In dieser schwierigen Situation, in der selbst die Stimme der Kirchen und ihrer Vertreter manchmal vage und wenig überzeugend klingt, formuliert der Vorstand der Sdružení Ackermann-Gemeinde im Februar 2023 das Hauptthema unserer deutsch-tschechischen Konferenz, welches lautet "Europa am Scheideweg - zwischen Frieden und Krieg?"
Dieser schicksalhafte Scheideweg lässt sich übertragen auf unsere insgesamt acht Milliarden Menschen zählende Zivilisation und auf alle laufenden oder drohenden kriegerischen Konflikte, seien sie ethnisch-nationaler, religiöser oder wirtschaftlicher Natur. Was uns heute interessiert, ist, wie sich "unser" Europa in diesen Konflikten verhalten wird und ob es in der Lage sein wird, den zahlreichen Krisen gemeinsam und effektiv zu begegnen. Angesichts der globalen Krisen, insbesondere der immer akuter werdenden Klimakrise, stellen Kriege das größte Hindernis für akzeptable Lösungen dar. Dennoch erlebt Europa seit dem Fall des Eisernen Vorhangs, als nach Meinung der Optimisten "die Geschichte endete" (Francis Fukuyama), nun bereits den zweiten großen militärischen Konflikt.

Während der Krieg im ehemaligen Jugoslawien eher "eingefroren" ist, wie wir zum Beispiel an der zunehmend komplexen Situation in Bosnien und Herzegowina oder in Serbien und im Kosovo sehen können, ist der russische Krieg in der Ukraine ein neuer Fall eines "aufgetauten" Konflikts. Leider haben die Minsker Vereinbarungen diese seit langen bestehenden Ursachen nicht beseitigen können; viele Experten sehen den Hauptgrund für die aktuelle Eskalation darin, dass die derzeitigen Kreml-Machthaber ihre Macht stabilisieren wollen. Diese Macht ist eng an oligarchische, teilweise kriminelle Strukturen gebunden. Die immer offensichtlicher scheiternde "militärischer Sonderoperation" Putins ändert laufend ihre Ziele: Aus der "Entnazifizierung und Entmilitarisierung" der Ukraine wurde ein Krieg, der gegen den sogenannten kollektiven Westen und zum Schutz - Oh, Wunder! - angeblicher "christlicher Werte" ausgetragen werden soll. Der Kampf gegen den "Satanismus", ja gegen Satan selbst, wurde sogar vom ehemaligen russischen Präsidenten Medwedew und vom Moskauer Patriarchen Kyrill mit in das russische ideologische Arsenal aufgenommen.

Die Daten:

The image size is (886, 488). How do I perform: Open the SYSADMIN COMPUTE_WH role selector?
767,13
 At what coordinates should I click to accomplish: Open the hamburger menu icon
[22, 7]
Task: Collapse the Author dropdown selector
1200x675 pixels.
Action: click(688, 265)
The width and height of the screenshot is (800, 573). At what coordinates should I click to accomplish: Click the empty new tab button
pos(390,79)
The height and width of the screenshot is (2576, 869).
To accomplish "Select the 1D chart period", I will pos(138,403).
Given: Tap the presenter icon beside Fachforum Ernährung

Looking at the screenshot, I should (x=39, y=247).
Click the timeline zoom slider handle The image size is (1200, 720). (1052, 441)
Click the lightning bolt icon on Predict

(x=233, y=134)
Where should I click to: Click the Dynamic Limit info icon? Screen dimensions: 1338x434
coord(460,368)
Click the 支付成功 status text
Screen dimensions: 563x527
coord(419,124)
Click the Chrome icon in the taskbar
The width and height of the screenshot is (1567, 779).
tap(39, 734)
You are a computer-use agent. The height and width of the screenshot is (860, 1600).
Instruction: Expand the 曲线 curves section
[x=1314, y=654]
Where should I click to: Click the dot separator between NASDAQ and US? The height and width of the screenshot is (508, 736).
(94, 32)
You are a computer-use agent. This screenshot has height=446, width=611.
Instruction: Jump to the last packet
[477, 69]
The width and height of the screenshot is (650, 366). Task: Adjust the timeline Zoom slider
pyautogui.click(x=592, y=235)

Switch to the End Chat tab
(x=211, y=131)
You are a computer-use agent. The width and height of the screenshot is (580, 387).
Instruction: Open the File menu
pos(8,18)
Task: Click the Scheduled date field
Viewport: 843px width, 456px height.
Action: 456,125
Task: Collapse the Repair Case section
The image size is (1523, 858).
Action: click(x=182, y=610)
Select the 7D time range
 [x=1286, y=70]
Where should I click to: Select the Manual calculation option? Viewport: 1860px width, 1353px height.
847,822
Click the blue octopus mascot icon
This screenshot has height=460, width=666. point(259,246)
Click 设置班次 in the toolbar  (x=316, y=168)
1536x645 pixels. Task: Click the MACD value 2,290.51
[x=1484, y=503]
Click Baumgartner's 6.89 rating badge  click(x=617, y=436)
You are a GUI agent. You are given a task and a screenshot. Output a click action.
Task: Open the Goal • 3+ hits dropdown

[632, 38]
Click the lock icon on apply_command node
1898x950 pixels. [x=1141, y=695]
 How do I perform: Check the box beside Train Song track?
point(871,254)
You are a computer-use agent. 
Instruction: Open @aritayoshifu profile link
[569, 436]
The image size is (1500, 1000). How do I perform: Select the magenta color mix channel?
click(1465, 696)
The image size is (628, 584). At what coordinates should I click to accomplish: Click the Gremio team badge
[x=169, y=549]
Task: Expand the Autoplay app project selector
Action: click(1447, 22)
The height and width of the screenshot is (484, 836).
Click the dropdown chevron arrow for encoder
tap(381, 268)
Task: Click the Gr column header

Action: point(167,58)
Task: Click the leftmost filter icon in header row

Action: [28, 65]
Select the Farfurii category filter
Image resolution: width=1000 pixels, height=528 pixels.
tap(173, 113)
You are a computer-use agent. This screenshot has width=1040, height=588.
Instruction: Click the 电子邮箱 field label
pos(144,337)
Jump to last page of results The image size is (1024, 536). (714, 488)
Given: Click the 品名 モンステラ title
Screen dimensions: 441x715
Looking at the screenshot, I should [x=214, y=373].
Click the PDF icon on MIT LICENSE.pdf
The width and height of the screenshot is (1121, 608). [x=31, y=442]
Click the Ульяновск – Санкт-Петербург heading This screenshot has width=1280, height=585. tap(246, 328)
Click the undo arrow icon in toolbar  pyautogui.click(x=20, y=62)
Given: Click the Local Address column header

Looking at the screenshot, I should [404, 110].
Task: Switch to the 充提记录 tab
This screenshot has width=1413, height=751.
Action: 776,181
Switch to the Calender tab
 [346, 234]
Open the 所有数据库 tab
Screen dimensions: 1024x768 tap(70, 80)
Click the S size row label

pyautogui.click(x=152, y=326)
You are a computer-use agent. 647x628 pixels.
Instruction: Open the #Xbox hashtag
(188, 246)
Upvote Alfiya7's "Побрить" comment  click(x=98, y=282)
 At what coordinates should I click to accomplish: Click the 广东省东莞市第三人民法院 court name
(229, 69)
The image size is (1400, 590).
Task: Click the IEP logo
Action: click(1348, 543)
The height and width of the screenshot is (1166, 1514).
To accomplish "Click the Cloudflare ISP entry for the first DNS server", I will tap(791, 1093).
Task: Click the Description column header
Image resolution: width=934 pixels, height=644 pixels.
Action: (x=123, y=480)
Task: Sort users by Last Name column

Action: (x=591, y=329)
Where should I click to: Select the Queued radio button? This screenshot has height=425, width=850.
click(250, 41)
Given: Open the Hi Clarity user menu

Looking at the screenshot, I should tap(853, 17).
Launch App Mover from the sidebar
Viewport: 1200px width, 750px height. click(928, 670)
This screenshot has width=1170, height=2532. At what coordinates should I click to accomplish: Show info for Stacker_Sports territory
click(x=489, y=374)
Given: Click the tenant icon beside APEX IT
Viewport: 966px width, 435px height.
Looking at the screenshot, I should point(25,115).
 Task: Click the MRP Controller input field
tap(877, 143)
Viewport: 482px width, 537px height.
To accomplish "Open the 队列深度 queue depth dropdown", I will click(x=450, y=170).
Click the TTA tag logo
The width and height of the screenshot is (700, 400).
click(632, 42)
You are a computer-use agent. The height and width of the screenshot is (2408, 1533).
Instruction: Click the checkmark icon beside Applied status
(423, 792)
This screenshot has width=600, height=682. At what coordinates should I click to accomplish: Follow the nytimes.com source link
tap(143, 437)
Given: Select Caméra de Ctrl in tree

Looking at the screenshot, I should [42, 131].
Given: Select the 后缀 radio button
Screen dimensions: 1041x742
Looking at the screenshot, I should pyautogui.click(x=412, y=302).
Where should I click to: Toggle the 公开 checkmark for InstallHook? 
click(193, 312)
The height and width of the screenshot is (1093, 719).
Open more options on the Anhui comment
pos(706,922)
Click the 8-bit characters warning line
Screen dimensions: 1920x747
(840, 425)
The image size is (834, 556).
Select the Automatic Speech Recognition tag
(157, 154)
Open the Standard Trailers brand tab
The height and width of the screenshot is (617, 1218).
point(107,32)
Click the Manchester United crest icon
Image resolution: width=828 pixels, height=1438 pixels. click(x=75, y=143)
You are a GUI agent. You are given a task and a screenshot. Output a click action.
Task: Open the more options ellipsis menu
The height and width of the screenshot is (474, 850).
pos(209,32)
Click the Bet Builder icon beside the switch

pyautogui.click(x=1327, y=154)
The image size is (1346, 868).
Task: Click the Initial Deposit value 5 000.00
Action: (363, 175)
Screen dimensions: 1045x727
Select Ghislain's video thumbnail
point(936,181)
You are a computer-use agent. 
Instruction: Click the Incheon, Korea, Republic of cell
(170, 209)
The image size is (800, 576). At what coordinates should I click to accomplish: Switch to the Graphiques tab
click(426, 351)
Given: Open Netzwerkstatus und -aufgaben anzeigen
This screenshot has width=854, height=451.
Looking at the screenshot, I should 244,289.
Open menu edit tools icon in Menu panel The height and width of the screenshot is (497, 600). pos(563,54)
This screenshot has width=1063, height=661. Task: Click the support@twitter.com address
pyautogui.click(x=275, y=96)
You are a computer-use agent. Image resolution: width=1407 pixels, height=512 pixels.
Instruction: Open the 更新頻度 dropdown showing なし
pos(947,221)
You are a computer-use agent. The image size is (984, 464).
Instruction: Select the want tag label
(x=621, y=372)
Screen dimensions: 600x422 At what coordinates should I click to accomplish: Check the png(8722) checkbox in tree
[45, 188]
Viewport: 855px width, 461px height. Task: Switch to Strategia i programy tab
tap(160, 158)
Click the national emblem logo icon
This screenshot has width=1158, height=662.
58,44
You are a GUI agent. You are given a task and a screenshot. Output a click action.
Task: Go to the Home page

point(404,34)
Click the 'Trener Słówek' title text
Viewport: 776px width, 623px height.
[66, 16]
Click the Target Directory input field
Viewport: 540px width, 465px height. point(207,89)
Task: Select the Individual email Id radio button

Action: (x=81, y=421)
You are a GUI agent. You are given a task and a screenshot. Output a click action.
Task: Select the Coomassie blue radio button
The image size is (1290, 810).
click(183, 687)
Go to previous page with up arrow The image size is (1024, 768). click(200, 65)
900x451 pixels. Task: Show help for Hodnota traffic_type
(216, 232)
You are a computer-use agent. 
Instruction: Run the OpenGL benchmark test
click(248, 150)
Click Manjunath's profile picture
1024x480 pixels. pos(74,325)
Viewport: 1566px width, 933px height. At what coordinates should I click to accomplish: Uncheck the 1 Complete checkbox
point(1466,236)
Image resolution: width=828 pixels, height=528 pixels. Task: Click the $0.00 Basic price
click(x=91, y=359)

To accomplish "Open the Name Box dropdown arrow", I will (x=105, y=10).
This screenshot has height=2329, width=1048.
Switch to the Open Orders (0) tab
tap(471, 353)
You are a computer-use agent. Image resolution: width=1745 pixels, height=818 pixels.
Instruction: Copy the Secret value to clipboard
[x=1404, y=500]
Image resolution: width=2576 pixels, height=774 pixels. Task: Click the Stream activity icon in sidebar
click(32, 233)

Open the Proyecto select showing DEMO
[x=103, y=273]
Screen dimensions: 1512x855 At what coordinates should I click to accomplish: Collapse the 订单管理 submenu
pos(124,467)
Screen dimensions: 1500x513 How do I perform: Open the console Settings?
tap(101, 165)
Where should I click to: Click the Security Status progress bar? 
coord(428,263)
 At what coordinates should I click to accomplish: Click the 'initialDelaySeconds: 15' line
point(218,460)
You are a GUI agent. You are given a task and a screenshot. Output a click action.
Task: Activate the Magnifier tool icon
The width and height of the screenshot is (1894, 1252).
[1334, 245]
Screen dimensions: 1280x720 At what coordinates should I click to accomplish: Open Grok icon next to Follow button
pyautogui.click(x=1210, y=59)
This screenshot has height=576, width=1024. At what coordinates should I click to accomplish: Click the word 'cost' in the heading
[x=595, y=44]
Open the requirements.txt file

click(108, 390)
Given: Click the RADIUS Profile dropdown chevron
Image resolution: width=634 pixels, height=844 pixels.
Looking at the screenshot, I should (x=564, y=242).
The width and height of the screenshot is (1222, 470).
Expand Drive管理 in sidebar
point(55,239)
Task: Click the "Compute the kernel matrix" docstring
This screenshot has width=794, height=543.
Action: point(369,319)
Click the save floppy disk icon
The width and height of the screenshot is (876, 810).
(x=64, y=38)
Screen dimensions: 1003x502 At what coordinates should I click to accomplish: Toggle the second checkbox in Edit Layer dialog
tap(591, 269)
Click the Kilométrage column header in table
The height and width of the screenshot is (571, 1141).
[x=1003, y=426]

Aufgaben:
[a] Welches Hauptthema hat der deutsch-tschechische Konferenz laut dem Textblock?
[b] Schreiben Sie aus dem Textblock die Passage von „Dieser schicksalhafte Scheideweg“ bis „großen militärischen Konflikt.“ wortgetreu ab.

Lösungen:
[a] „Europa am Scheideweg - zwischen Frieden und Krieg?“

[b]
Dieser schicksalhafte Scheideweg lässt sich übertragen auf unsere insgesamt acht Milliarden Menschen zählende Zivilisation und auf alle laufenden oder drohenden kriegerischen Konflikte, seien sie ethnisch-nationaler, religiöser oder wirtschaftlicher Natur. Was uns heute interessiert, ist, wie sich "unser" Europa in diesen Konflikten verhalten wird und ob es in der Lage sein wird, den zahlreichen Krisen gemeinsam und effektiv zu begegnen. Angesichts der globalen Krisen, insbesondere der immer akuter werdenden Klimakrise, stellen Kriege das größte Hindernis für akzeptable Lösungen dar. Dennoch erlebt Europa seit dem Fall des Eisernen Vorhangs, als nach Meinung der Optimisten "die Geschichte endete" (Francis Fukuyama), nun bereits den zweiten großen militärischen Konflikt.